Even before “Despacito” got a boost from Bieber, it was soaring on Latin charts and lighting up dance floors with its cuatro Spanish guitar intro and the reggaeton beat that drives the rhythm. “It’s not like Justin Bieber came on a kind of unknown song,” Rivera-Rideau told the CBC. “This was a really, really popular song. Also, there’s a general turn in popular music, a kind of Caribbean sound, and ‘Despacito’ rides that wave. So it seemed sort of like a perfect formula for getting into the Hot 100.”

It wasn’t Luis Fonsi or Daddy Yankee who’d envisioned a Hot 100 hit with the Bieber remix, Rivera-Rideau explained; rather, Bieber contacted them after hearing the song in Colombia while he was on tour. “So I think that this helps complicate some of these narratives about how Latin music artists always aim to sing in English and cross over to the English market,” she added.

Bieber already knew something about reggaeton. A remix of his 2016 hit “Sorry” featured the Colombian reggaeton sensation J Balvin.  

Rhythm is one of the key characteristics of the genre, according to Rivera-Rideau. She told the CBC, “For me it’s really the beat. One element that does go through many reggaeton songs is [that] beat—like ‘boom cha-boom chick, boom cha-boom chick.’ And when you get to the buildup of the chorus, it’s very prominent.”

Rivera-Rideau’s book is partly about the racial dynamics in reggaeton. “We wouldn’t have reggaeton if we didn’t have complicated historical patterns of migration in the Caribbean basin,” she said in her conversation with Kornhaber. “A very basic idea of what ingredients produced reggaeton would be hip-hop coming from the U.S., dancehall based out of Jamaica, and a type of music called Reggae en Español from Panama in particular.”

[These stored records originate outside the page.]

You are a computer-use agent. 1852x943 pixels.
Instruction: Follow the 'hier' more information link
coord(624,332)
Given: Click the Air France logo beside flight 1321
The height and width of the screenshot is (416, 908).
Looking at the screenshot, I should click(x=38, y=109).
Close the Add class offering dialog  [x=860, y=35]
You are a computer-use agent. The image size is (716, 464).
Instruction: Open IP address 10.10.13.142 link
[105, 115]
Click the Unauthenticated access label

But, she added, the origin of reggaeton is contested. “Did Puerto Ricans make reggaeton or did Panamanians make reggaeton? One of the things that brings all of these things together is that many of these musics come from urban, predominantly black, working-class communities—whether they’re from Kingston or Panama City or New York or San Juan.”

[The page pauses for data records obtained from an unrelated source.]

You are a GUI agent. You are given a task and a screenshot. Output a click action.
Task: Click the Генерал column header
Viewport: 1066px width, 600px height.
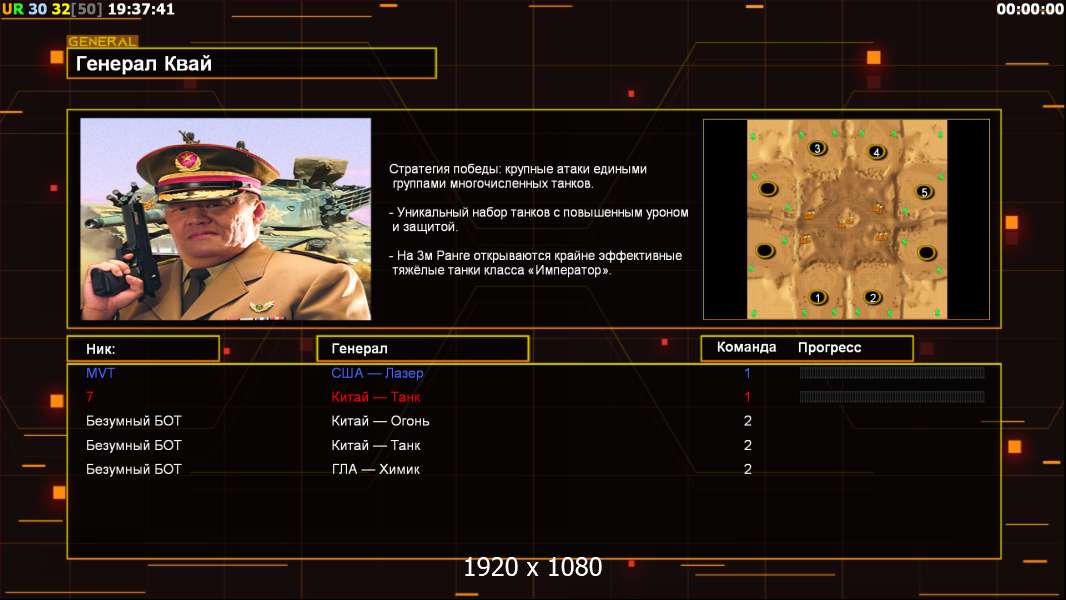(423, 349)

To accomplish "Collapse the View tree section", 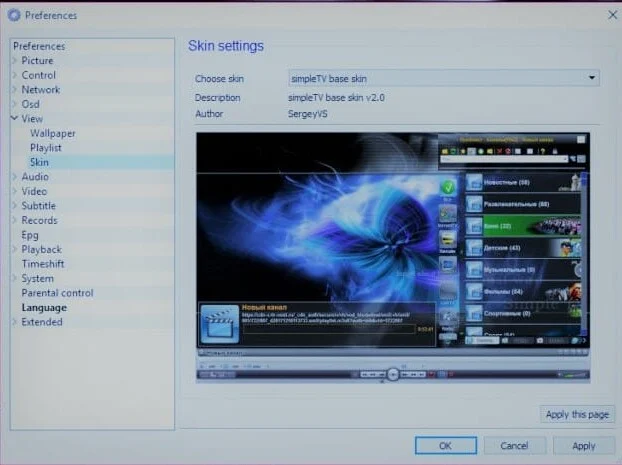I will coord(14,119).
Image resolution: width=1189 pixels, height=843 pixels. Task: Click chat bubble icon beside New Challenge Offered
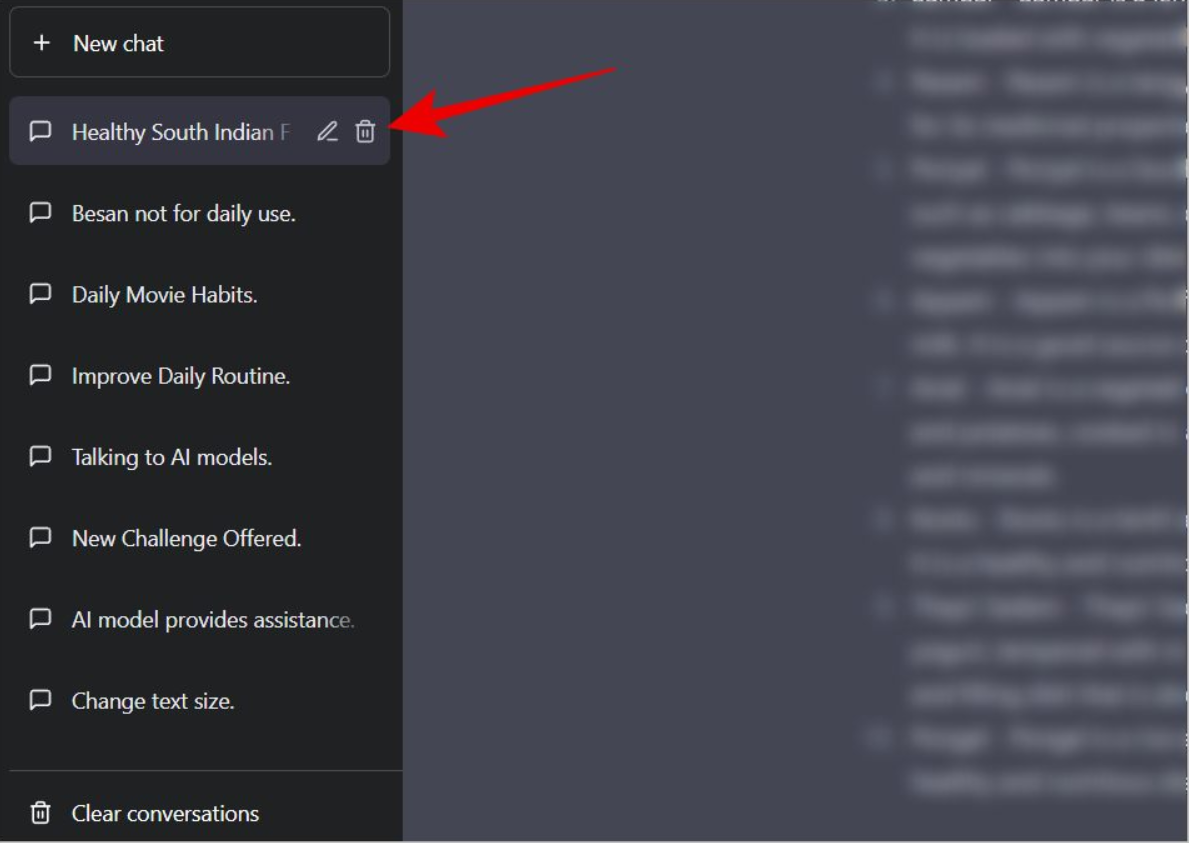tap(41, 538)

In her book, she specifically addresses the Puerto Rican context. “In Puerto Rico,” she told Kornhaber, “there’s a sense that the island’s trinity of races—black, Spanish, and indigenous—has produced a harmonious society with no racism. But when you look at things like who has access to education, or at housing segregation, it’s very clear Afro-Puerto Ricans are discriminated against. Reggaeton provided a space to talk about those issues.”

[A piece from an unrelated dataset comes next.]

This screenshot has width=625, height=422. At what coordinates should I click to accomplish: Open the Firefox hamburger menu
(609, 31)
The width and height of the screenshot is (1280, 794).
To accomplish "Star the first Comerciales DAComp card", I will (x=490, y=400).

Artists such as Ivy Queen and Don Omar figure prominently in Rivera-Rideau’s book, as using reggaeton to articulate connections between Puerto Ricans and other Afro-Caribbean and Afro-Latino populations, a history that she said gets obscured through the emphasis on “Despacito” as a crossover Latino phenomenon. She said, “This history also shows that, while there’s much discussion about Justin Bieber adopting reggaeton, there were already complex racial dynamics at play with the Luis Fonsi version before the re-mix that should not be ignored.”

Rivera-Rideau said, what led her to this project was her long-standing interest in racial justice and popular music – an interest that developed in part because of her father’s influence. She said her father had done a great deal of community organizing and social justice work with Puerto Rican communities in Ohio and Connecticut, and also has a sizable music collection, especially salsa. So, she said, he instilled in her both this love of music and desire to work on social justice issues.